8. The Deepening Divide

  • One goal is to create sensors that can monitor activity and physiological data needed to make the right medical decisions. The data captured must be continuous and the gadgets need to be simple to use and easy to install. Sophisticated algorithms are needed to make sense of the data and prevent false alarms.
  • With the right technology and systems in place, the next step will be to make them universally available. Most of the world does have access to at least 3G bandwidth, a large percentage of the world population, however, still lacks Internet devices. What is needed is the leadership and the political will to increase access to everyone, probably via smartphones for most of us.

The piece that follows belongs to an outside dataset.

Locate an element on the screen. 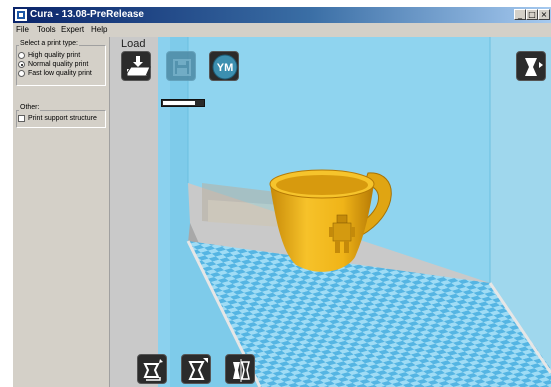 The image size is (551, 387). rotate-tool-button is located at coordinates (152, 369).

9. Digital Privacy – An Oxymoron?

  • Digital devices are not regulated under the Health Insurance Portability and Accountability Act (HIPAA), which governs patient privacy. This means that anyone can gather and sell users’ electronic data indiscriminately. There is also a concern that insurance companies may deny coverage or penalize patients based on information gained from digital devices.
  • 80% of adults text and more doctors use texts to share information with patients even though texting is not HIPAA-compliant. Many apps have been shown to be vulnerable to cyberattacks and such cyberattacks have increased by 50% as a result of the pandemic. Government regulations are also likely to slow the pace of adoption and integration of digital data. Jag is optimistic that we will work though these privacy, security, and regulatory issues.